» THE TASK
Write out every one of the following entries word for word, omitting the pictures.

(begin)

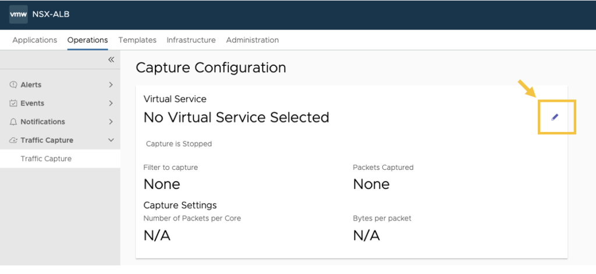Click the Traffic Capture cloud icon
The width and height of the screenshot is (596, 274).
tap(13, 141)
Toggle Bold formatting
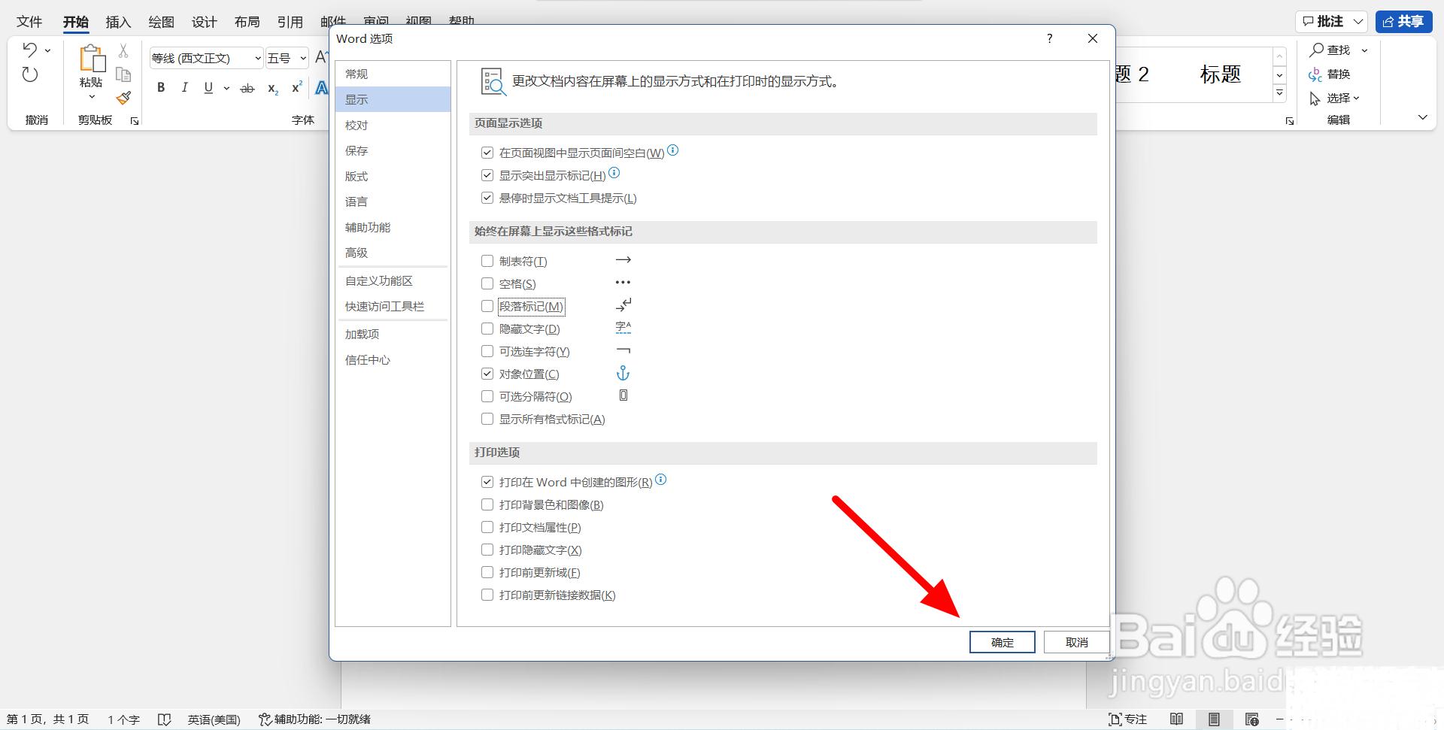Image resolution: width=1444 pixels, height=730 pixels. (x=160, y=87)
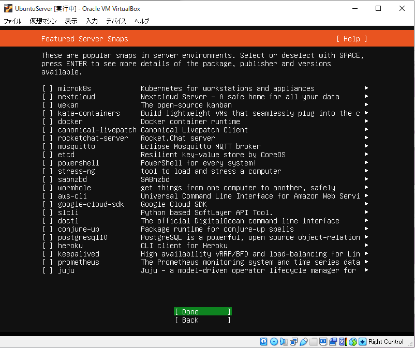Open the デバイス menu
415x349 pixels.
click(x=116, y=21)
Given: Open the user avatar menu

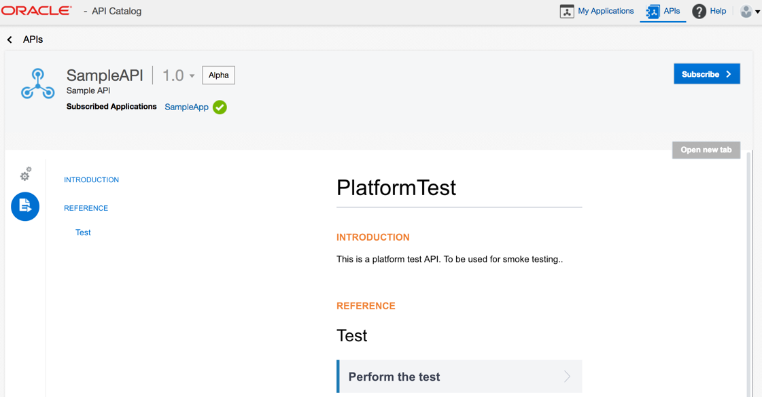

(end)

» ANSWER TO THIS TASK
Click the Traffic Capture cloud icon
The width and height of the screenshot is (596, 274).
tap(13, 141)
Toggle Bold formatting
Image resolution: width=1444 pixels, height=730 pixels. (x=160, y=87)
Open the デバイス menu
415x349 pixels.
click(x=116, y=21)
Given: Open the user avatar menu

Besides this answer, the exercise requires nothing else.